In the first part of this series, we saw how conflicting opinions about a subjective factor can create business problems. In part 2, we used Minitab's Assistant feature to set up an attribute agreement analysis study that will provide a better understanding of where and when such disagreements occur.
We asked four loan application reviewers to reject or approve 30 selected applications, two times apiece. Now that we've collected that data, we can analyze it. If you'd like to follow along, you can download the data set here.
As is so often the case, you don't need statistical software to do this analysis—but with 240 data points to contend with, a computer and software such as Minitab will make it much easier.
Last time, we showed that the only data we need to record is whether each appraiser approved or rejected the sample application in each case. Using the data collection forms and the worksheet generated by Minitab, it's very easy to fill in the Results column of the worksheet.
The next step is to use statistics to better understand how well the reviewers agree with each others' assessments, and how consistently they judge the same application when they evaluate it again. Choose Assistant > Measurement Systems Analysis (MSA)... and press the Attribute Agreement Analysis button to bring up the appropriate dialog box:
The resulting dialog couldn't be easier to fill out. Assuming you used the Assistant to create your worksheet, just select the columns that correspond to each item in the dialog box, as shown:
If you set up your worksheet manually, or renamed the columns, just choose the appropriate column for each item. Select the value for good or acceptable items—"Accept," in this case—then press OK to analyze the data.

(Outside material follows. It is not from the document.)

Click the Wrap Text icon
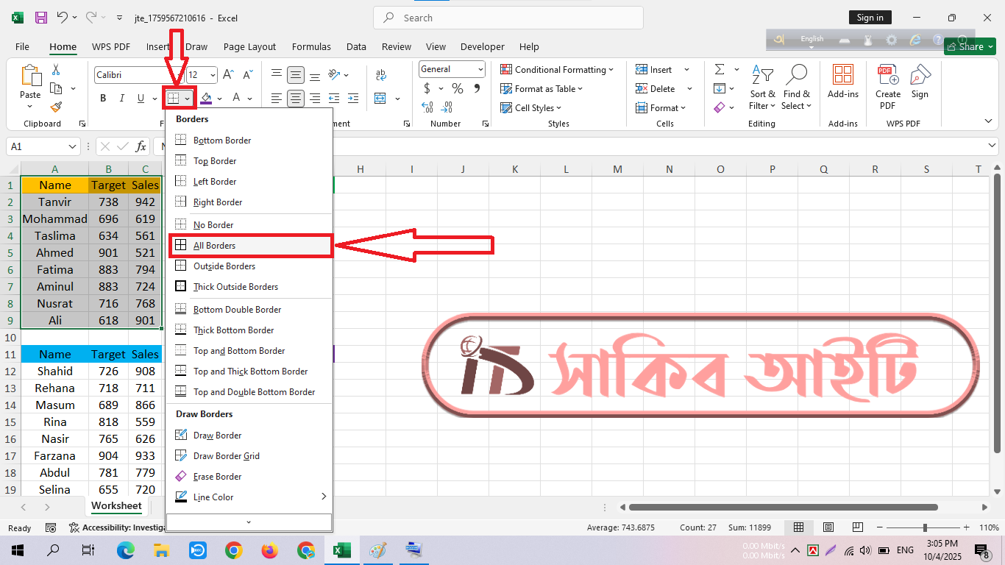The image size is (1005, 565). pyautogui.click(x=380, y=75)
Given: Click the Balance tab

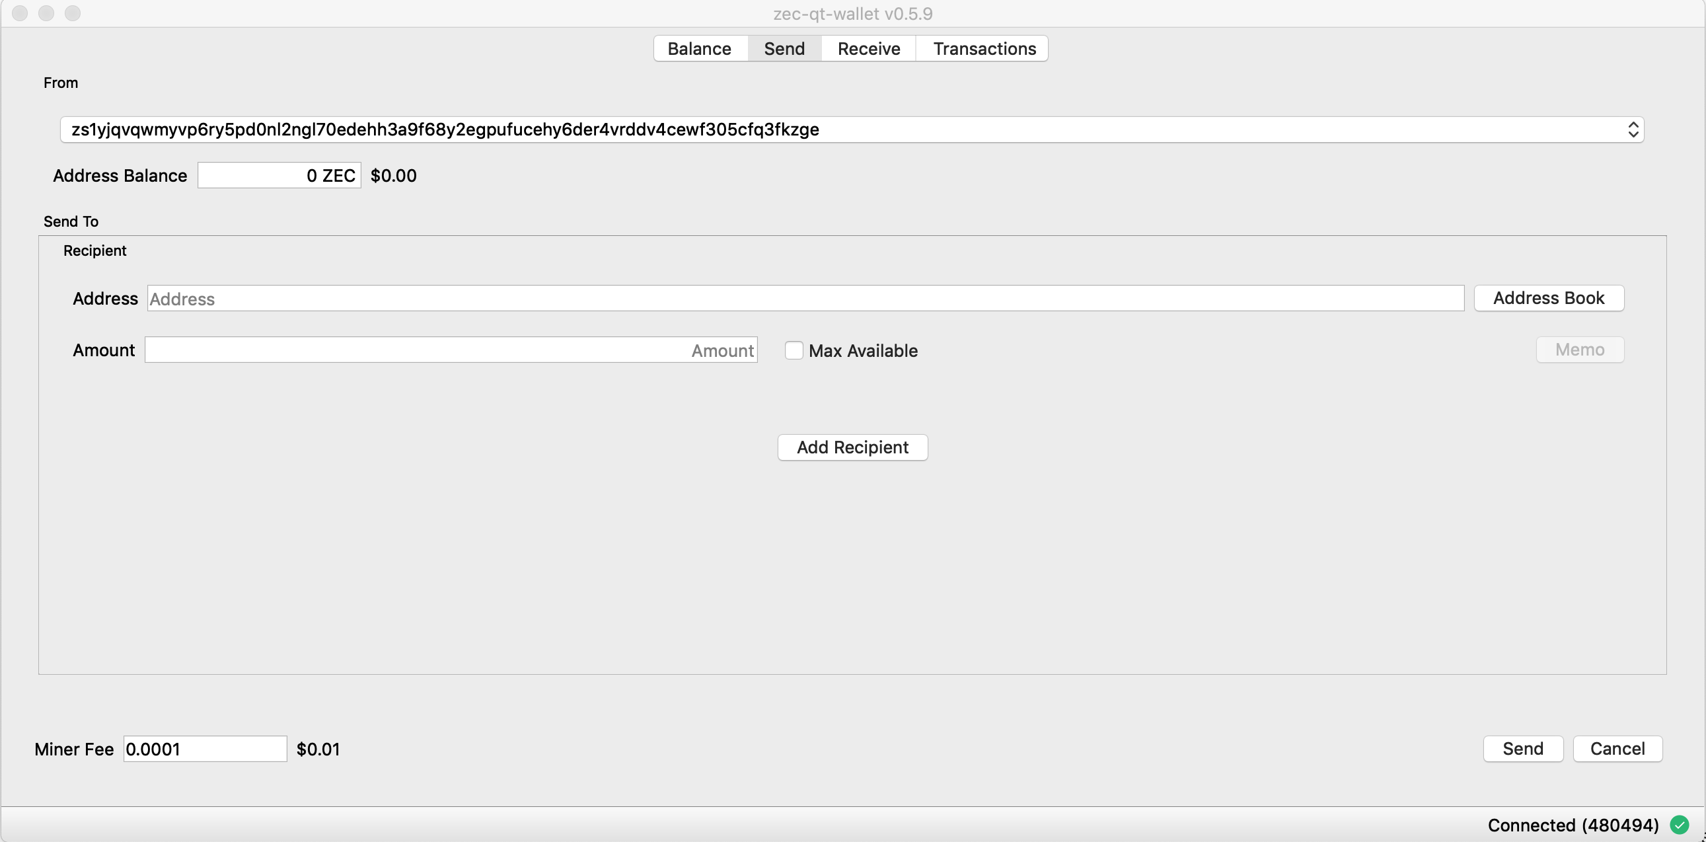Looking at the screenshot, I should click(699, 48).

Minitab's Assistant generates four reports as part of its attribute agreement analysis. The first is a summary report, shown below:
The green bar at top left of the report indicates that overall, the error rate of the application reviewers is 15.8%. That's not as bad as it could be, but it certainly indicates that there's room for improvement! The report also shows that 13% of the time, the reviewers rejected applications that should be accepted, and they accepted applications that should be rejected 18% of the time. In addition, the reviewers rated the same item two different ways almost 22% of the time.
The bar graph in the lower left indicates that Javier and Julia have the lowest accuracy percentages among the reviewers at 71.7% and 78.3%, respectively. Jim has the highest accuracy, with 96%, followed by Jill at 90%.
The second report from the Assistant, shown below, provides a graphic summary of the accuracy rates for the analysis.
This report illustrates the 95% confidence intervals for each reviewer in the top left, and further breaks them down by standard (accept or reject) in the graphs on the right side of the report. Intervals that don't overlap are likely to be different. We can see that overall, Javier and Jim have different overall accuracy percentages. In addition, Javier and Jim have different accuracy percentages when it comes to assessing those applications that should be rejected. However, most of the other confidence intervals overlap, suggesting that the reviewers share similar abilities. Javier clearly has the most room for improvement, but none of the reviewers are performing terribly when compared to the others.
The Assistant's third report shows the most frequently misclassified items, and individual reviewers' misclassification rates:
This report shows that App 9 gave the reviewers the most difficulty, as it was misclassified almost 80% of the time. (A check of the application revealed that this was indeed a borderline application, so the fact that it proved challenging is not surprising.) Among the reject applications that were mistakenly accepted, App 5 was misclassified about half of the time.
The individual appraiser misclassification graphs show that Javier and Julia both misclassified acceptable applications as rejects about 20% of the time, but Javier accepted "reject" applications nearly 40% of the time, compared to roughly 20% for Julia. However, Julia rated items both ways nearly 40% of the time, compared to 30% for Javier.
The last item produced as part of the Assistant's analysis is the report card:
This report card provides general information about the analysis, including how accuracy percentages are calculated. It also can alert you to potential problems with your analysis (for instance, if there were an imbalance in the amount of acceptable to rejectable items being evaluated); in this case, there are no alerts we need to be concerned about.
The results of this attribute agreement analysis give the bank a clear indication of how the reviewers can improve their overall accuracy. Based on the results, the loan department provided additional training for Javier and Julia (who also were the least experienced reviewers on the team), and also conducted a general review session for all of the reviewers to refresh their understanding about which factors on an application were most important.
However, training may not always solve problems with inconsistent assessments. In many cases, the criteria on which decisions should be based are either unclear or nonexistent. "Use your common sense" is not a defined guideline! In this case, the loan officers decided to create very specific checklists that the reviewers could refer to when they encountered borderline cases.
After the additional training sessions were complete and the new tools were implemented, the bank conducted a second attribute agreement analysis, which verified improvements in the reviewers' accuracy.
If your organization is challenged by honest disagreements over "judgment calls," an attribute agreement analysis may be just the tool you need to get everyone back on the same page.